Publishing is a business. Depending on your perspective that sounds bloody obvious, bloody cold, or bloody immoral. If you write in the hopes of one day being published AND monetarily compensated for it, then it’s all of them. If you accept this premise then you should also take this on board – you are both writer and businessperson. That means it’s incumbent upon you to learn enough of how this business works so that you can make informed decisions. If, on the other hand, you find writing for money unpalatable, then you probably aren’t reading this so I’ll carry on.
I remember a time in the not-too-distant past when I didn’t have a clue how any of this worked. That was last Tuesday. I’m no Maxwell Perkins (and if you don’t know who he is then Google him and learn about one of the greats in the publishing world,) but I’m muddling by.
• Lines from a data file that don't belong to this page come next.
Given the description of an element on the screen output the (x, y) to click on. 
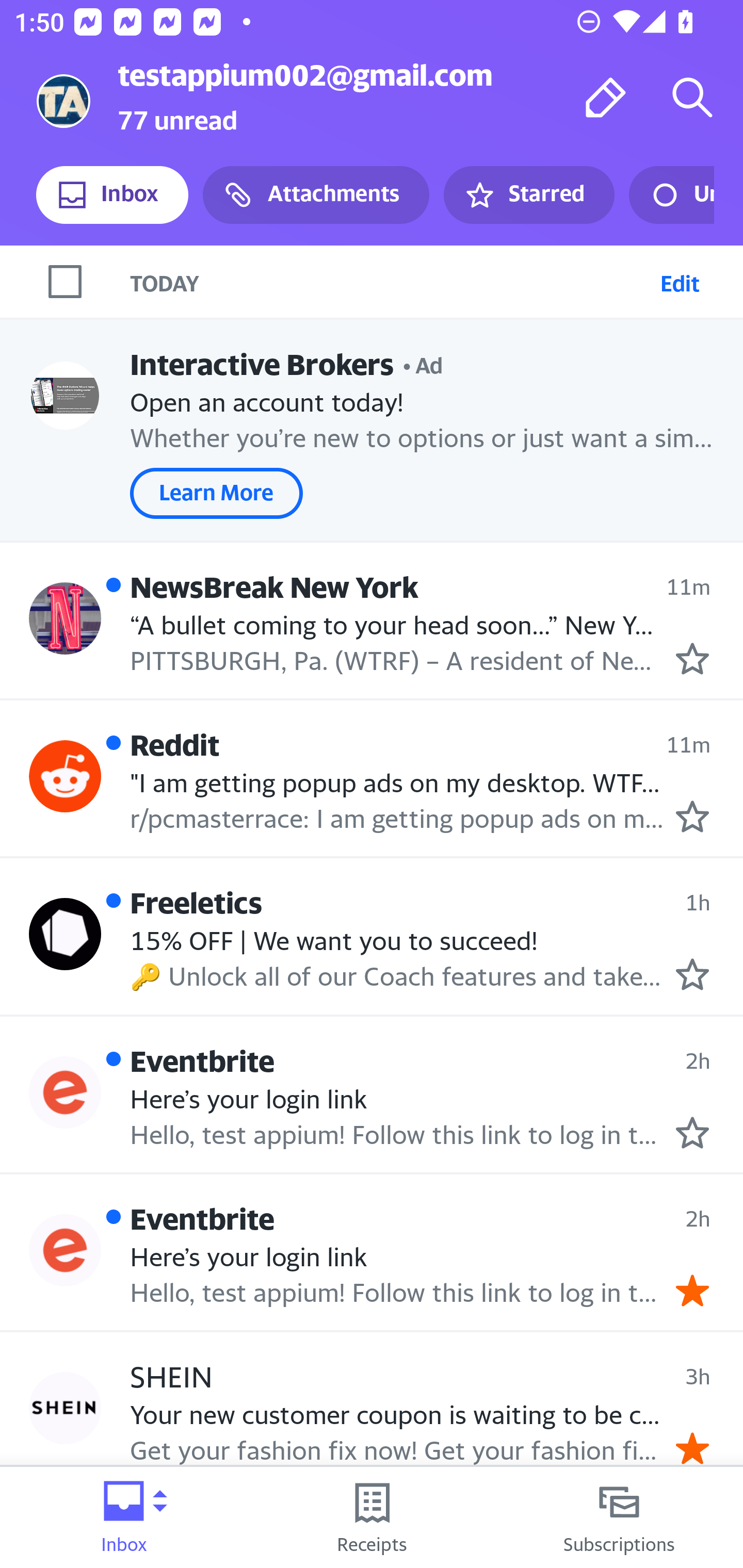
Compose (605, 97)
Search mail (692, 97)
Attachments (315, 195)
Starred (528, 195)
TODAY (391, 281)
Edit Select emails (679, 281)
Profile
NewsBreak New York (64, 617)
Mark as starred. (692, 659)
Profile
Reddit (64, 776)
Mark as starred. (692, 816)
Profile
Freeletics (64, 934)
Mark as starred. (692, 974)
Profile
Eventbrite (64, 1092)
Mark as starred. (692, 1132)
Profile
Eventbrite (64, 1249)
Remove star. (692, 1291)
Profile
SHEIN (64, 1408)
Remove star. (692, 1448)
Inbox Folder picker (123, 1517)
Receipts (371, 1517)
Subscriptions (619, 1517)
Given the description of an element on the screen output the (x, y) to click on. 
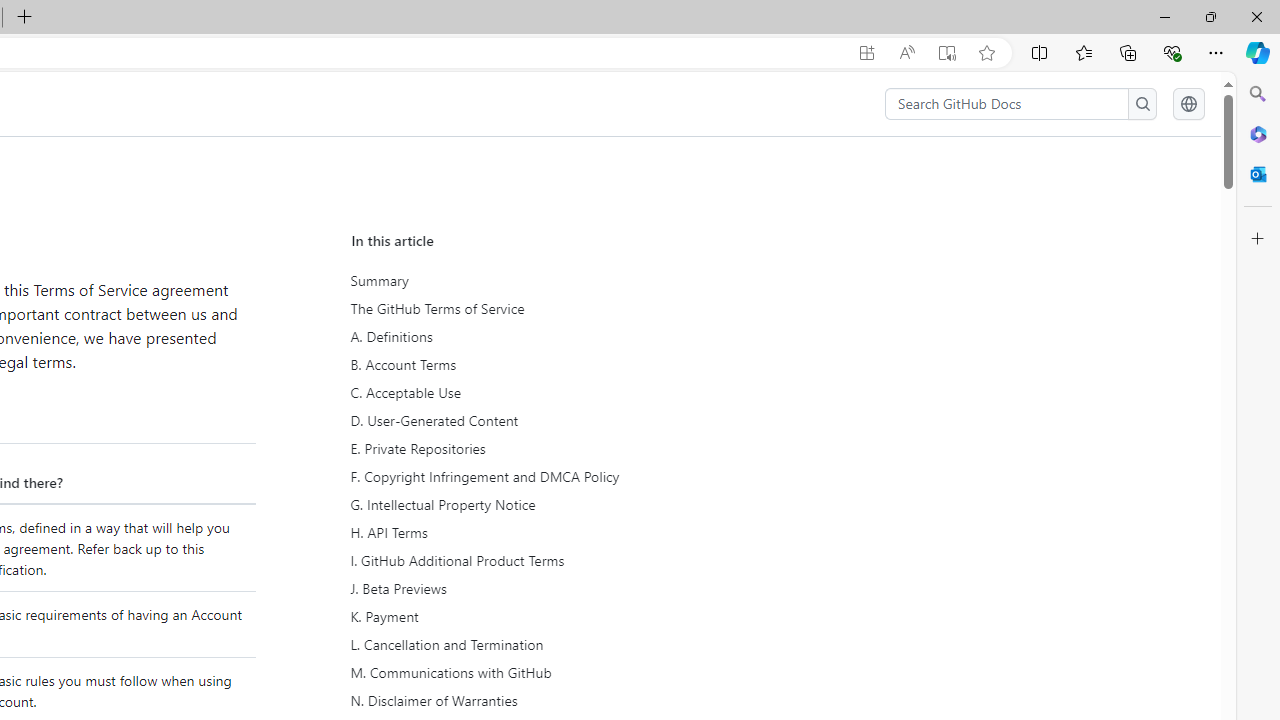
J. Beta Previews (535, 589)
E. Private Repositories (538, 448)
Select language: current language is English (1188, 103)
K. Payment (535, 616)
C. Acceptable Use (535, 392)
Given the description of an element on the screen output the (x, y) to click on. 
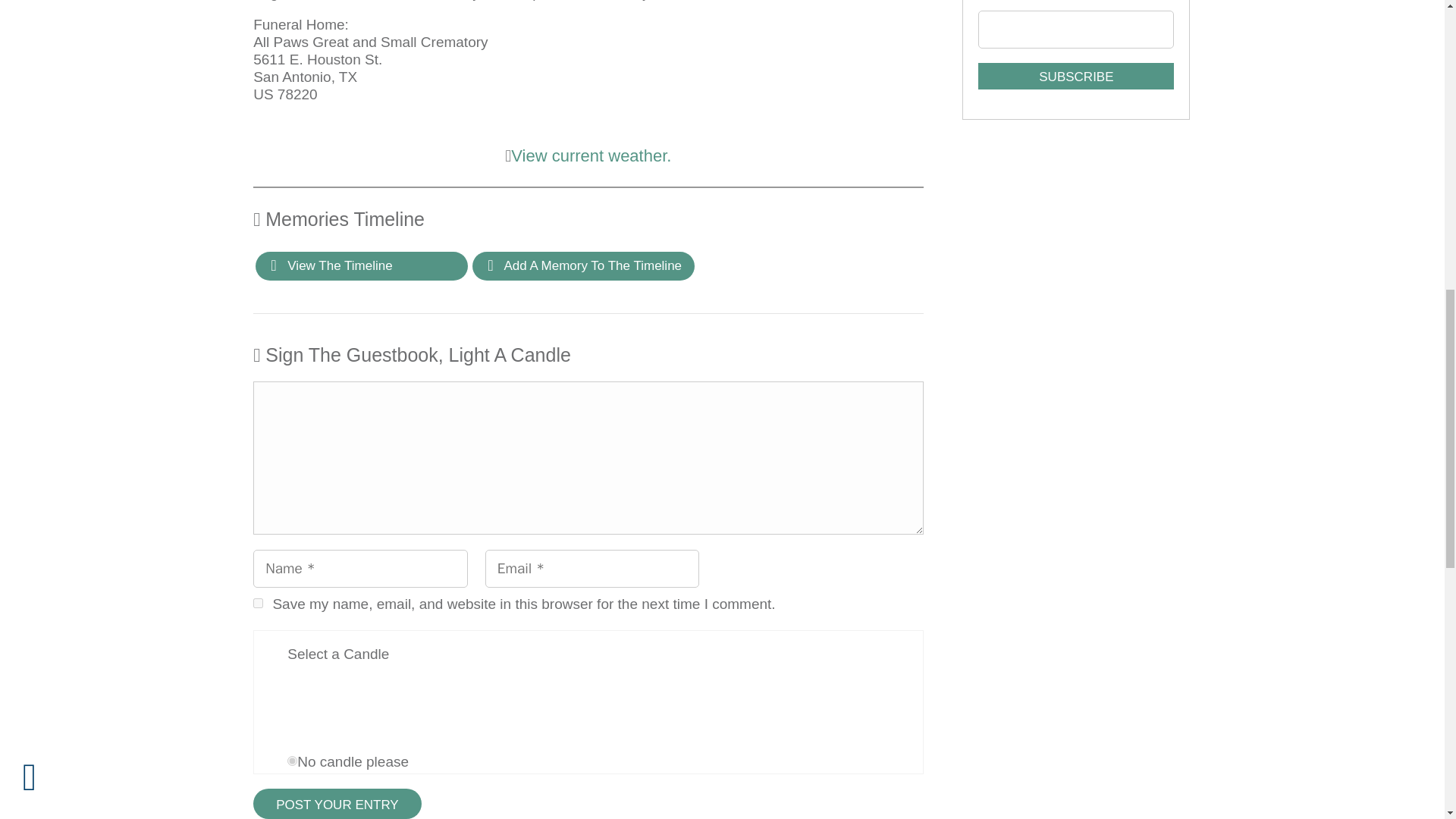
Subscribe (1075, 76)
Post Your Entry (337, 803)
yes (258, 602)
Given the description of an element on the screen output the (x, y) to click on. 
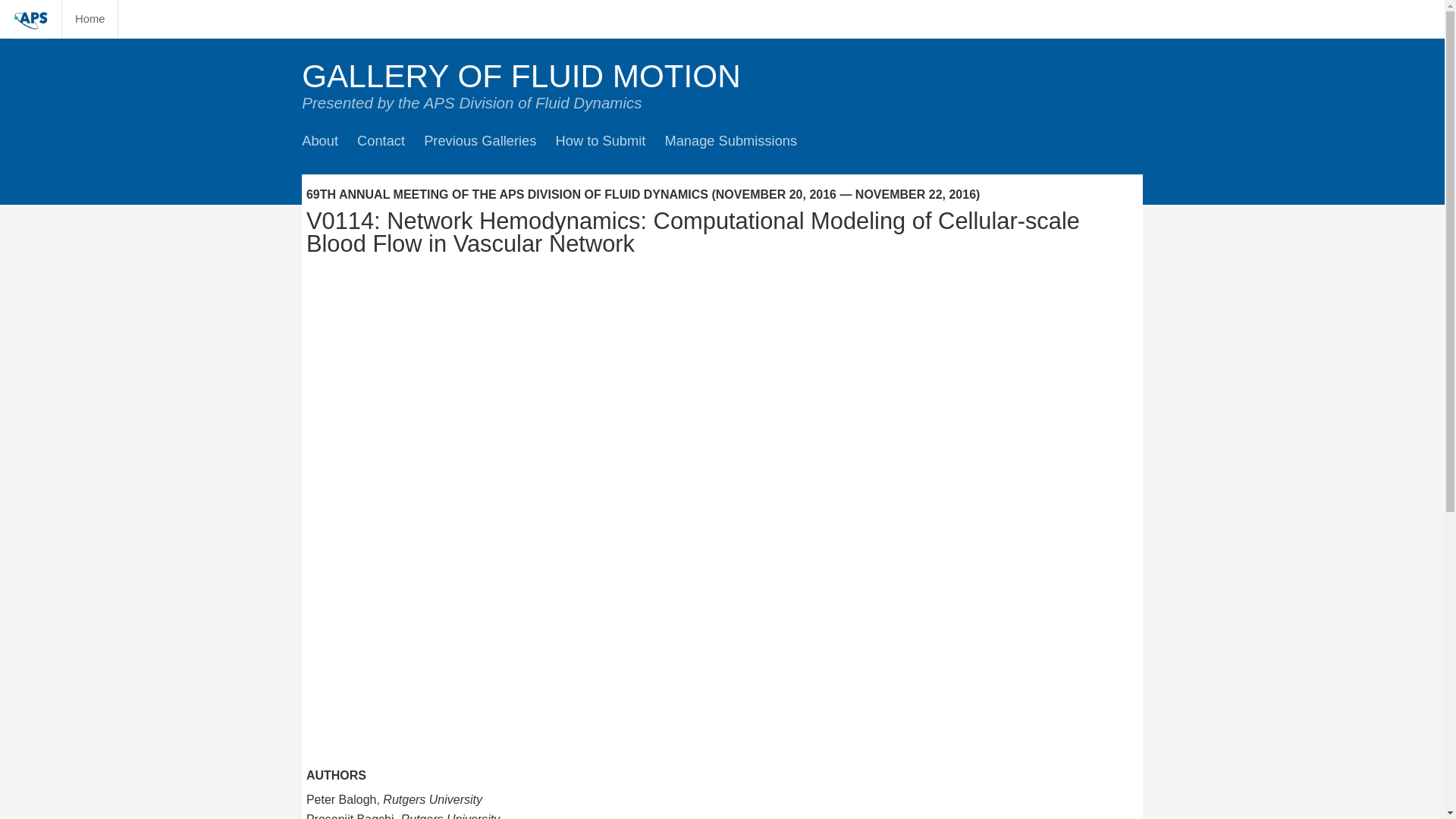
Home (89, 18)
How to Submit (601, 140)
GALLERY OF FLUID MOTION (521, 76)
Manage Submissions (729, 140)
Previous Galleries (479, 140)
About (319, 140)
Contact (380, 140)
Given the description of an element on the screen output the (x, y) to click on. 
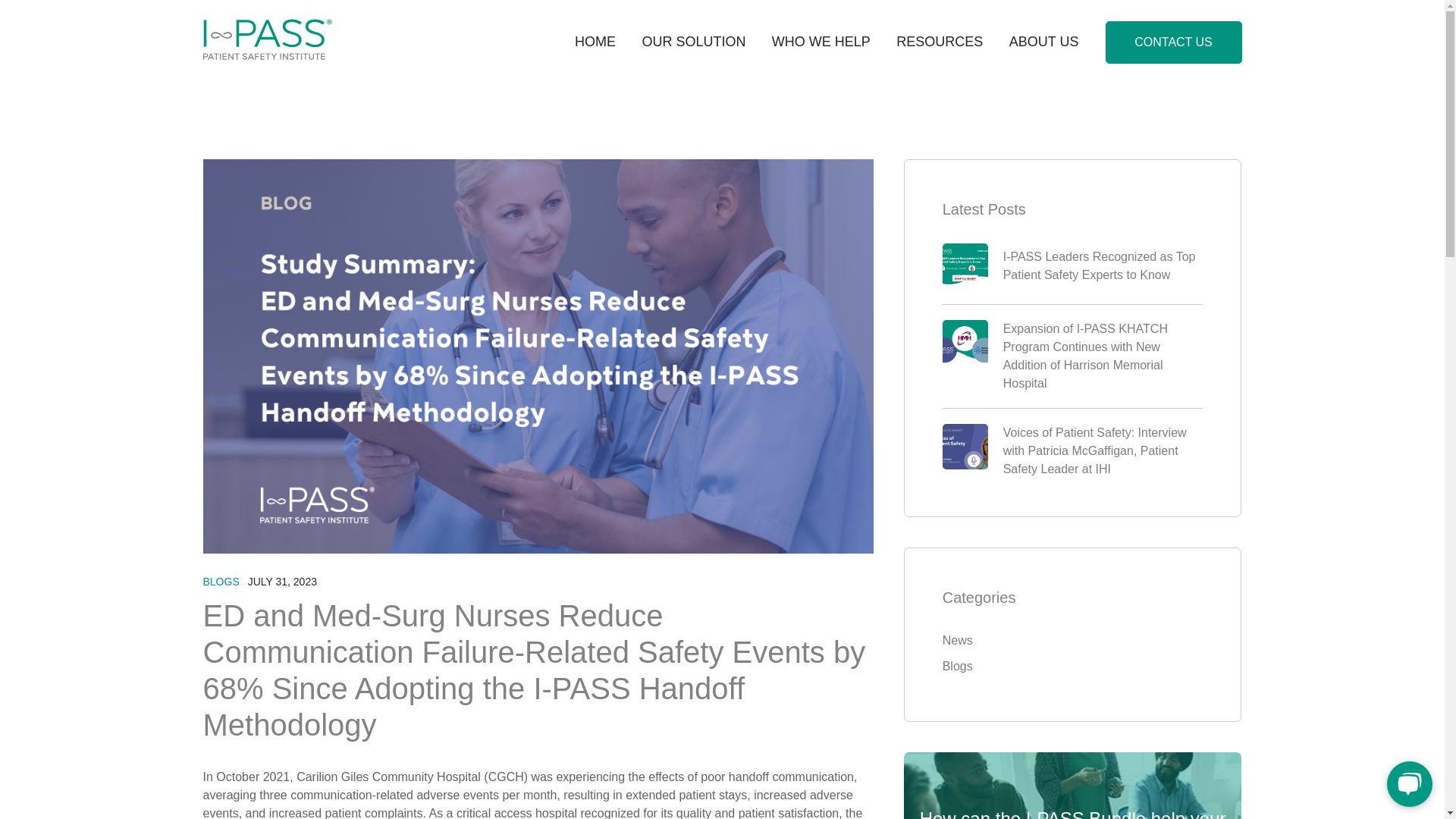
ABOUT US (1043, 41)
Contact Us (1173, 42)
Blogs (1073, 666)
BLOGS (221, 581)
CONTACT US (1173, 42)
RESOURCES (939, 41)
HOME (595, 41)
WHO WE HELP (820, 41)
News (1073, 640)
OUR SOLUTION (693, 41)
Given the description of an element on the screen output the (x, y) to click on. 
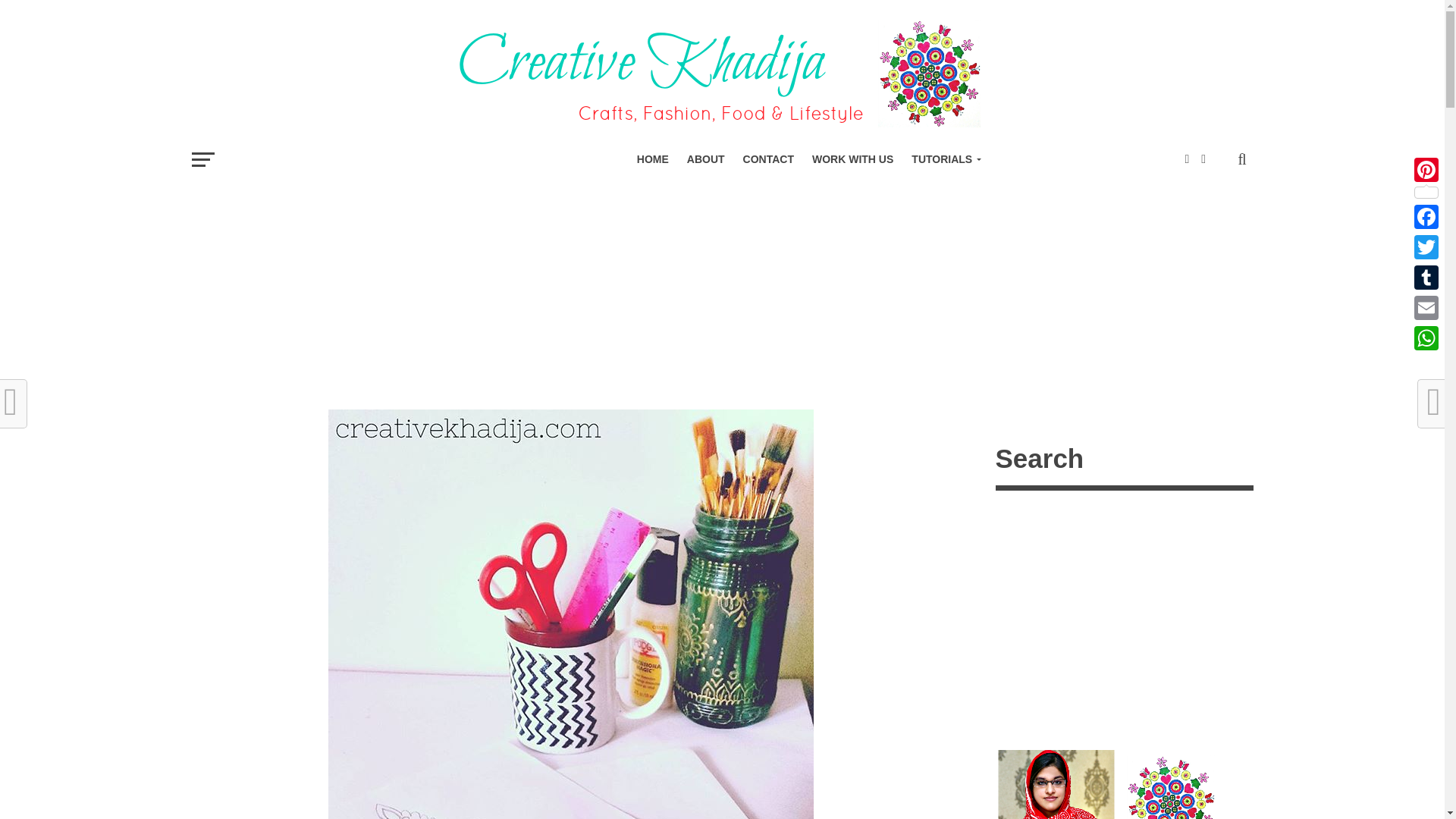
Search (1123, 461)
HOME (652, 158)
ABOUT (705, 158)
WORK WITH US (852, 158)
CONTACT (768, 158)
TUTORIALS (943, 158)
Given the description of an element on the screen output the (x, y) to click on. 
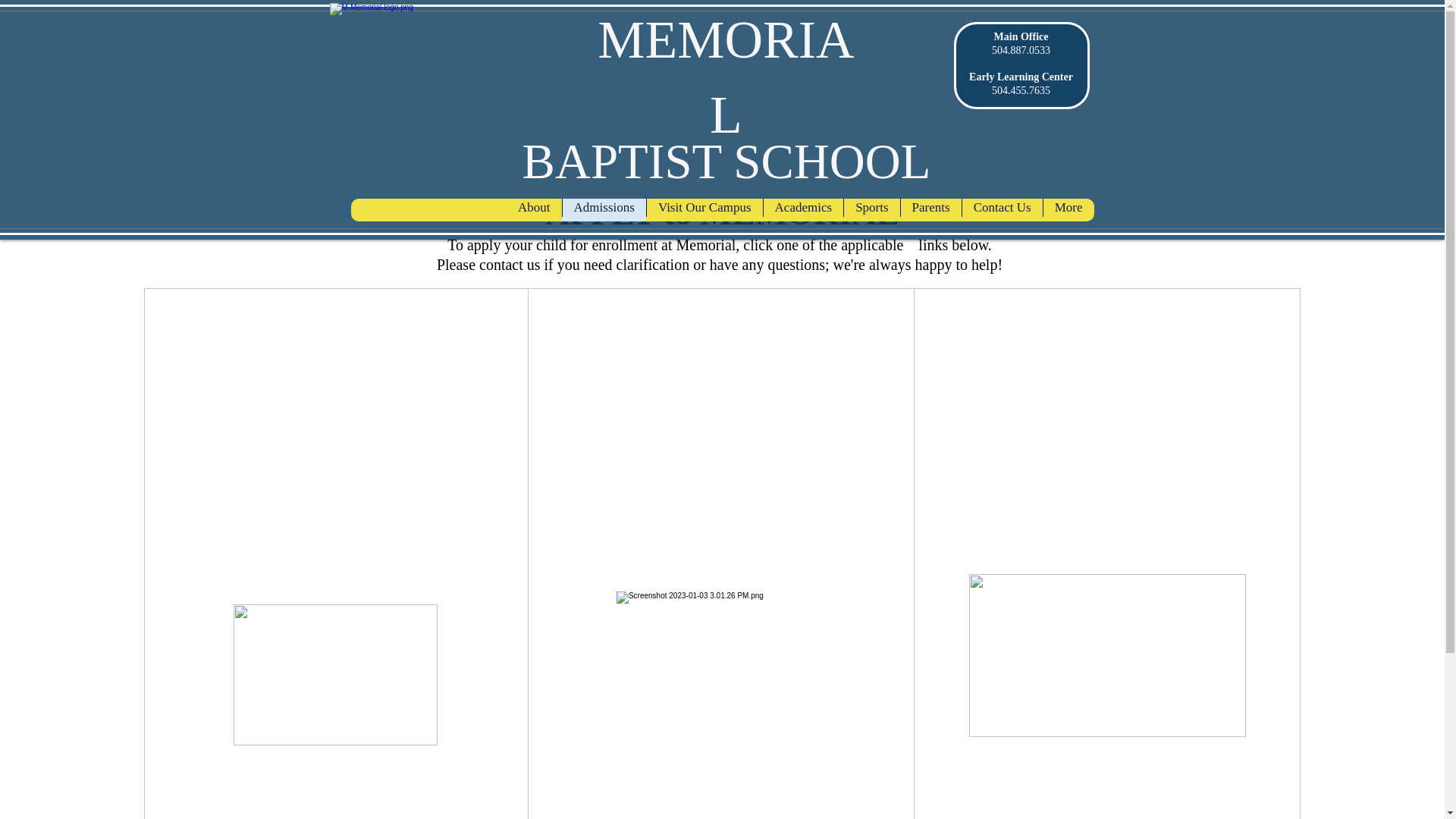
BAPTIST SCHOOL (726, 161)
Sports (871, 210)
About (534, 210)
Contact Us (1001, 210)
MEMORIAL (724, 77)
Academics (803, 210)
Admissions (604, 210)
Visit Our Campus (704, 210)
Parents (929, 210)
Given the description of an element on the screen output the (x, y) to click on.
One of the reasons for that is because I have the help and support of a lot of friends and colleagues who know infinitely more about this than I do, and I know just enough to know when to ask for their help. I’ve done that now, and the results will be showing up in this blog in the near future. Guest bloggers (writers, editors, sales people and more) will be dropping by to offer their insight into the business. I thought I could do this on my own, but as I started to make a list of my best advice I noticed a lot of it had to do with knowing where all the exits are and always having tupperware on hand in case there’s leftover food in a conference room. Sage, to be sure, but perhaps not the most salient. I’m hoping my future guests will have more to offer.
Publishing is a business, but it’s an amazing business, and there’s no good reason you can’t succeed in it, and a lot of bad reasons why you might not. If nothing else, this blog will aim to illuminate the good from the bad.
PS Simply knowing where the exits are isn’t enough. Check the doors and windows to see that they actually open before pandemonium breaks out. Trust, but verify.